Há dois planos onde o braço da Teresa aparece e que são bons exemplos disso: quando o braço faz um movimento ondulante sob uma parede azul, conseguimos ouvir o mar; depois, quando ele se levanta em frente a uma parede vermelha, ouvimos o som de madeira a vergar, de folhas ao vento, como se o braço fosse o ramo de uma árvore que se está a erguer. Ao acompanhar o processo de pós-produção do Gil sinto que aprendi bastante sobre a importância do som numa curta. E o quanto ele pode influenciar a narrativa. No final, só tive pena de não ter uma música original dele, mas não havia tempo. Fica para um próximo projeto, quem sabe.
7) Para além de realizadora és jornalista. E o teu trabalho em jornalismo parece não estar dissociado do teu trabalho no audiovisual. Sentes que transportas a tua experiência enquanto jornalista para este tipo de trabalhos?
Sempre. O meu lado de jornalista está sempre lá, quer eu queira quer não. Não tanto o lado informativo, factual, mas mais o lado documental. Sempre me interessei mais pelo real das coisas, pela história por trás. Em pequena quando me pediam para desenhar algo abstrato eu não conseguia. Tinha de ter lá algum elemento mais ilustrativo: uma lua, um sol, uma flor. E agora é o mesmo. Claro que para fazer este vídeo tive de “desligar” um bocado da vertente documental pura. Mantive essa parte no discurso da Teresa, que conta uma história com início, meio e fim. Mas as imagens, apesar de refletirem o trabalho da Teresa (como, por exemplo, quando a vemos a fotografar pelas ruas de Lisboa) são sobretudo estéticas.

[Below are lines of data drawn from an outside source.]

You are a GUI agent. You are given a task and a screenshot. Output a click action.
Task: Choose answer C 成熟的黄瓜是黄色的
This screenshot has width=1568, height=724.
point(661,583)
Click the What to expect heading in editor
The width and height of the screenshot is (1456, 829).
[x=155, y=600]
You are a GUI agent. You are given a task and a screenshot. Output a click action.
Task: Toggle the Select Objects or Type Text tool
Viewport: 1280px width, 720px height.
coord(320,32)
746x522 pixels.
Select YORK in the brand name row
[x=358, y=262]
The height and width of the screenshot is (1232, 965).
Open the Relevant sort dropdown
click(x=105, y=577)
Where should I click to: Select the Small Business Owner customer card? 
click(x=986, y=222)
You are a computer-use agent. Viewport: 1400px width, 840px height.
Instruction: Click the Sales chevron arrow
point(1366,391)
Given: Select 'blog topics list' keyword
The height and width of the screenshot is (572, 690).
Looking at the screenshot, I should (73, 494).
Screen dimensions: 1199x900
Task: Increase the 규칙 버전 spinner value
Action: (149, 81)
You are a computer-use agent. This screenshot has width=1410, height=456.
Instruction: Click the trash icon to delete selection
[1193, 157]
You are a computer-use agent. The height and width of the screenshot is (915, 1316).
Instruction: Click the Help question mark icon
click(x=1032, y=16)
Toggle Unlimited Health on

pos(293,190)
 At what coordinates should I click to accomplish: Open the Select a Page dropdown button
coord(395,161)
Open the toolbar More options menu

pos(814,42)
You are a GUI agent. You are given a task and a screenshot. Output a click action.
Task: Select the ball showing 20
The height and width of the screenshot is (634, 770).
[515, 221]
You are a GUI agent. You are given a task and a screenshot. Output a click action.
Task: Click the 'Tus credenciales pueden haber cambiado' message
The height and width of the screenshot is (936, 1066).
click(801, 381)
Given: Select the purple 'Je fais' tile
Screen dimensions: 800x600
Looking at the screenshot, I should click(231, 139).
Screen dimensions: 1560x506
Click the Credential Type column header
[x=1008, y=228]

8) Qual é a voz que queres ter enquanto realizadora?
É mais fácil para mim criar ou ter um olhar do que uma voz. Ainda não sei qual a voz que quero ter. Sei que quero sobretudo dar voz aos outros. Porque é muitas vezes nas histórias dos outros que nos revemos, nos inspiramos ou aprendemos a compreender o mundo. Pelo menos para mim funciona assim. Tenho o privilégio de enquanto jornalista conhecer sempre pessoas diferentes e ouvir o que elas me têm para contar. Uma imagem por si só diz muito, mas para realmente a compreender, preciso de ouvir o que ela tem para me contar.
BIOGRAFIAS
Teresa Freitas
artista retratada
Teresa Freitas nasceu em 1990 na brilhante e ensolarada Lisboa, onde ainda vive, mas aproveita qualquer oportunidade para viajar. Fotógrafa a tempo inteiro e criadora de conteúdos para marcas com uma abordagem artística e criativa que se concentra na natureza morta, stop motion e outras técnicas de animação. Ela gosta de brincar com motivos familiares e depois subvertê-los em algo menos tangível e mais cinematográfico.
Sibila Lind
realização
“A primeira a nascer vai chamar-se Sibila”, disse a sua mãe grávida de gémeas, enquanto fechava o livro da Augustina Bessa-Luís, Sibila. E assim foi. Desenho e pintura foram a sua primeira paixão, mas depois de terminar o curso de arte e multimédia, na Faculdade de Belas Artes, interessou-se pelo cinema e fotografia. Atualmente, Sibila Lind é jornalista multimédia e artista visual, a trabalhar no Luxemburgo. Interessa-se por direitos humanos, questões de igualdade de género, projectos culturais e histórias desconhecidas. Explorando sempre territórios entre o jornalismo e o trabalho artístico, que acredita estar a tornar-se cada vez mais ténue.